Fitch’s O’Loughlin noted that the firm has seen a pickup in the volume of junior-lien transactions this year. Behind the uptick are consumers’ economic dynamics as first mortgage refinances remain rate prohibitive.
“A substantial majority of mortgages have a current interest rate at or below 4%, while current market rates are north of 7%,” O’Loughlin explained. “It is not in a borrower’s best interest to refinance their loan and take cash out at the higher rate when they can instead keep the low rate on the first lien and instead take out a second lien even if it has a rate closer to 10%.”

Jerry Schiano, CEO, Spring EQ
But the transition from a market where banks predominantly finance second mortgage production to one where RMBS investors finance a larger share of originations is a painful and slow journey.
“The capital markets on home-equity loans is not like the capital markets on traditional first mortgages where there’s Fannie, Freddie and Ginnie,” Spring EQ’s Schiano stated. “The capital markets here is something that you have to develop every day. They’re not as stable.”
He explained that he never had to worry about originating too much paper for the government-sponsored enterprises when he previously worked in the first mortgage business. But in the second mortgage business, that is always a concern.

Brian Brennan, Whole Loan Trading, Saluda Grade
Saluda Grade’s Brennan highlighted Figure’s deal this year that was rated by two rating agencies. He said that as a result of that transaction, they have seen more interest from a broader investment base. The company went from a small pool of investors “to being asked to get on 40 to 50 calls and starting to explain how this product works and how the securitizations work.”
Recent ratings downgrades for the U.S. and banks, along with deflation in China, haven’t significantly impacted junior-lien transactions, which have held up well.
One new product, a home-equity line of credit that is tied to a credit card, is struggling to find capital markets support.

Valerie Kay, Head of Capital markets, Aven
Valerie Kay is the head of capital markets at Aven Financial, which offers a HELOC credit card. In the online event, she said that financing for the product is challenging and difficult due to the cash flow complexities associated with the draws.

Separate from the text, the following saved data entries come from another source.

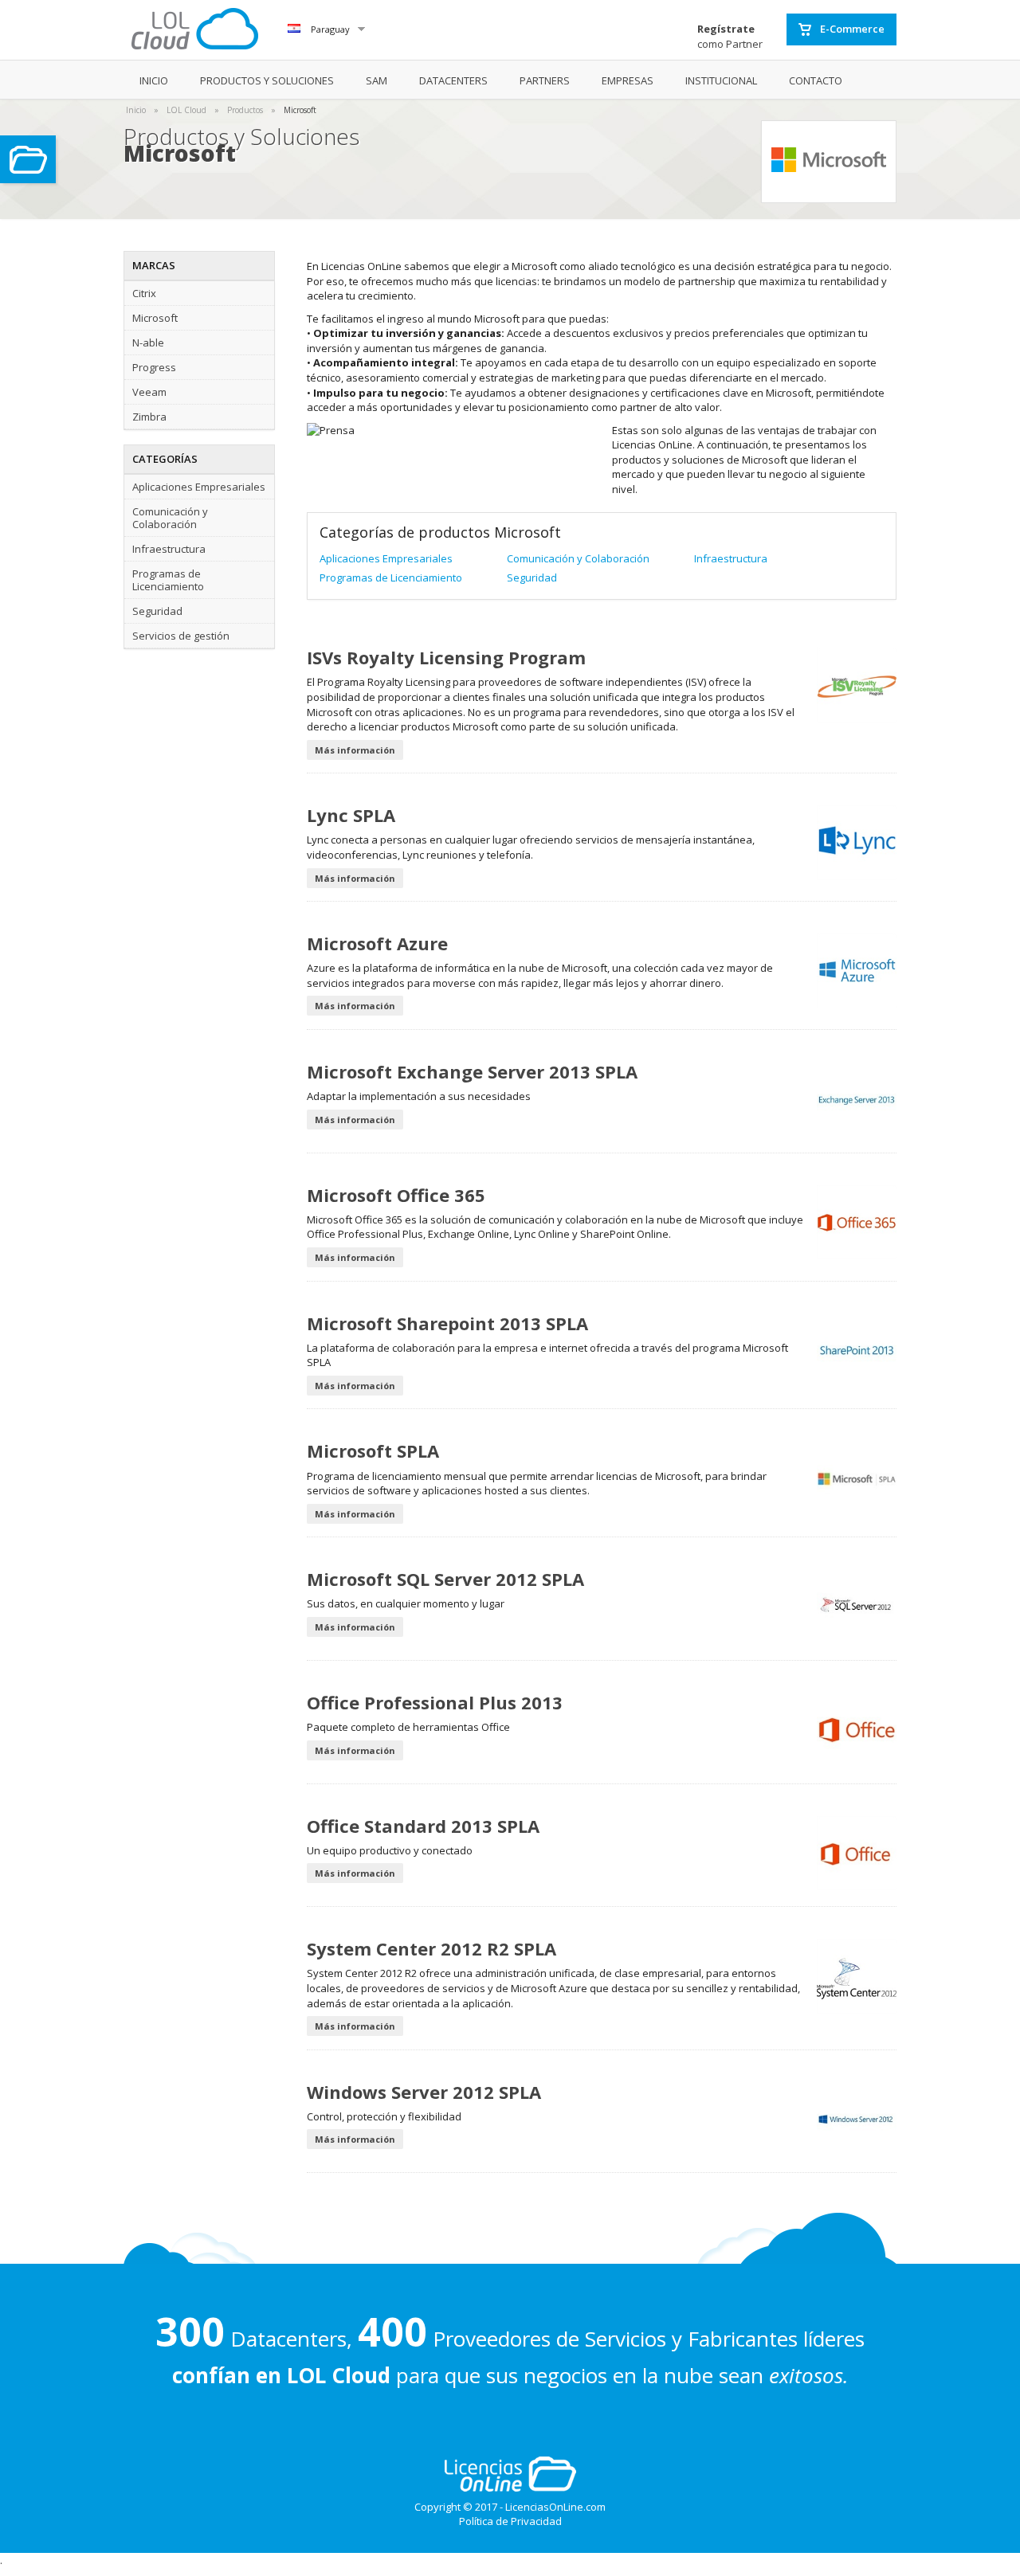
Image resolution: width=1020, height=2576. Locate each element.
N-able (148, 342)
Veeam (149, 392)
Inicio (136, 109)
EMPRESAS (627, 80)
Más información (355, 750)
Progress (154, 367)
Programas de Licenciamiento (168, 579)
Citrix (144, 293)
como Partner (730, 36)
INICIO (153, 80)
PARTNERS (545, 80)
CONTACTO (815, 80)
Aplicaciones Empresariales (198, 487)
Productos (245, 109)
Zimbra (149, 416)
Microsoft (300, 109)
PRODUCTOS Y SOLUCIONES (267, 80)
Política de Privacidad (510, 2521)
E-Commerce (851, 29)
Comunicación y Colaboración (170, 517)
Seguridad (157, 611)
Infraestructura (169, 549)
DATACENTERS (453, 80)
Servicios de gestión (181, 635)
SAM (376, 80)
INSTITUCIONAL (721, 80)
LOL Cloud (186, 109)
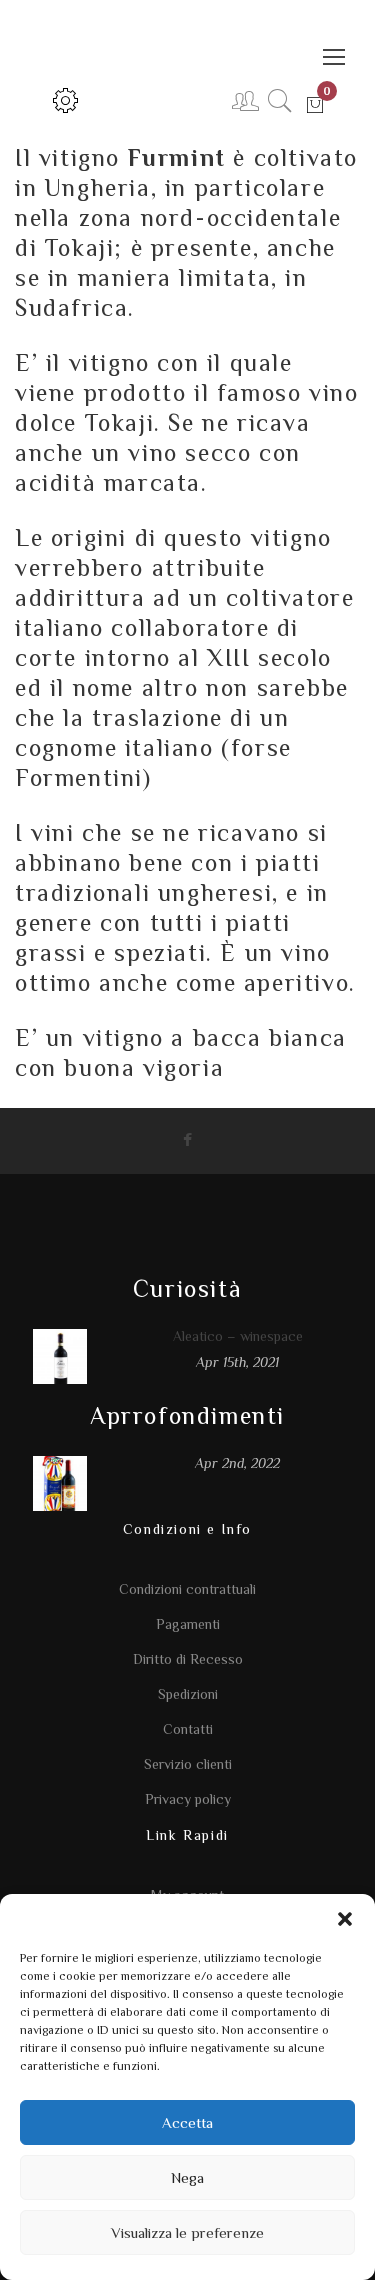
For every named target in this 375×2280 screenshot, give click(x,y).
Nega (187, 2177)
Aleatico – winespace (238, 1336)
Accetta (187, 2122)
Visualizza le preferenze (187, 2232)
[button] (345, 1919)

However, Aven has recently partnered with a financial institution to offer the HELOC-linked credit card.
Outlook
Looking ahead, Schiano said, “The key to this market [will be whether we can] develop [a stable] capital market and serve the customers.”

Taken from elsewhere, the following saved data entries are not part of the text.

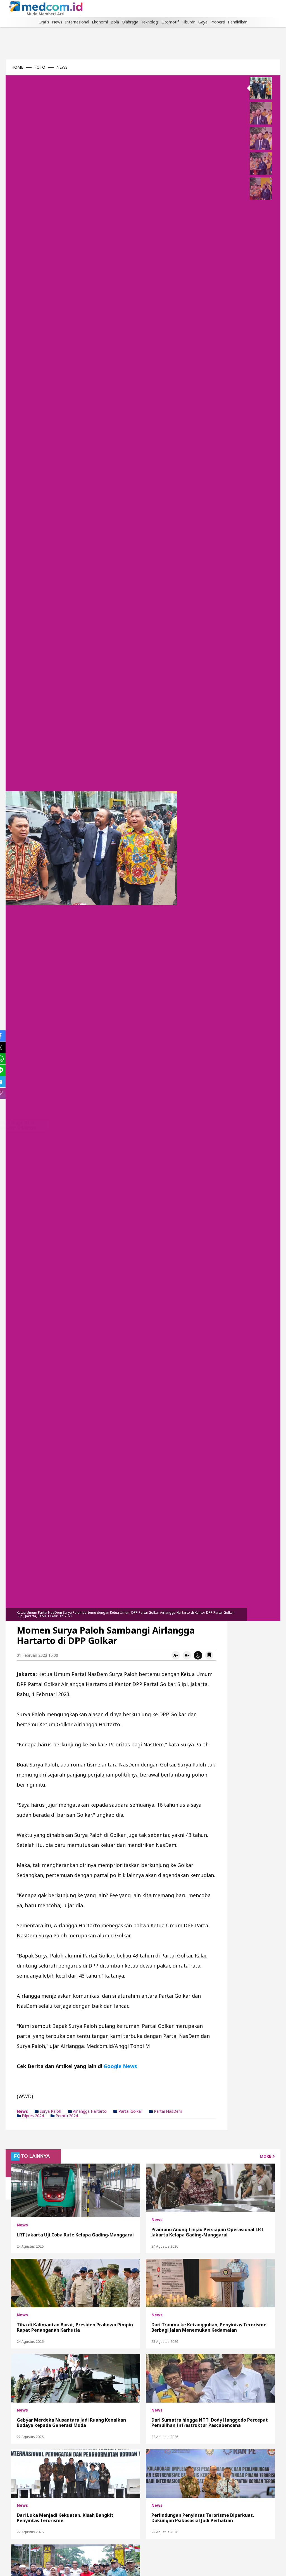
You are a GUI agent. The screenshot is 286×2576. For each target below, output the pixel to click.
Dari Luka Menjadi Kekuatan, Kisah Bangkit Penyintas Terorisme (65, 2517)
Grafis (44, 22)
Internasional (77, 22)
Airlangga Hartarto (89, 2111)
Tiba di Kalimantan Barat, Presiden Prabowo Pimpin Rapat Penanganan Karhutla (75, 2327)
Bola (115, 22)
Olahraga (130, 22)
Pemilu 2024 (66, 2116)
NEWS (62, 67)
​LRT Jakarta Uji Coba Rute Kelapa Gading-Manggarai (75, 2235)
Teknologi (150, 22)
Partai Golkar (129, 2111)
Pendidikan (237, 22)
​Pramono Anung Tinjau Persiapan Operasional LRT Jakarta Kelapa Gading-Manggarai (207, 2232)
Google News (120, 2066)
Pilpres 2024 (32, 2116)
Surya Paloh (50, 2111)
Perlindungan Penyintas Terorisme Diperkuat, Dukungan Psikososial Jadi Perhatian (202, 2517)
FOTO (39, 67)
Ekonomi (100, 22)
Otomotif (170, 22)
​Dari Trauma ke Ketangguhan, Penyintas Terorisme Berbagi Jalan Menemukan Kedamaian (208, 2327)
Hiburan (189, 22)
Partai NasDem (167, 2111)
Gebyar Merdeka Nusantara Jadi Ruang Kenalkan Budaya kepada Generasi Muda (71, 2422)
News (57, 22)
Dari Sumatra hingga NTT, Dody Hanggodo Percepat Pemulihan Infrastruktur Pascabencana (209, 2422)
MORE (266, 2156)
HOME (17, 67)
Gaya (203, 22)
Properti (217, 22)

Fitch’s O’Loughlin expects an increase in traditional home-equity transactions going forward.
“HELOCs/CES (closed-end seconds) have been hot topics with originators, everyone is focused on originating these loans and there is a customer base as borrowers look to tap the equity in their home to pay off other debt (student loans) or just take their money out prior to home prices being impacted by the upcoming recession expected in 2024.” O’Loughlin wrote. “Investors like these loans for the yield, so there is demand to securitize and incentive for the banks to securitize them especially since banks will not be able to hold as much on their books if the new BASEL rules come into play.”
Figure’s Li expressed optimism about the sector.
“We’re pretty bullish in general that, as folks understand this asset class further, and our securitization and other securitization programs further, there is some insulation, I’d say, to kind of the broader noise around geo and macro risks,” he said.
Brennan said that investor reception has been good, and he expects that to continue. From an investor standpoint, he sees this product becoming increasingly commoditized.
KBRA’s Kahan expects growth in the number and volume of second-lien securitizations over the next year.
“The level of untapped home equity provides a base for borrower demand and the successful, if limited, issuance to date suggests that securitization as one financing source is viable, at least currently,” Kahan said in the statement. “That can be a signal to originators, and loan aggregators, to pursue greater issuance volume.”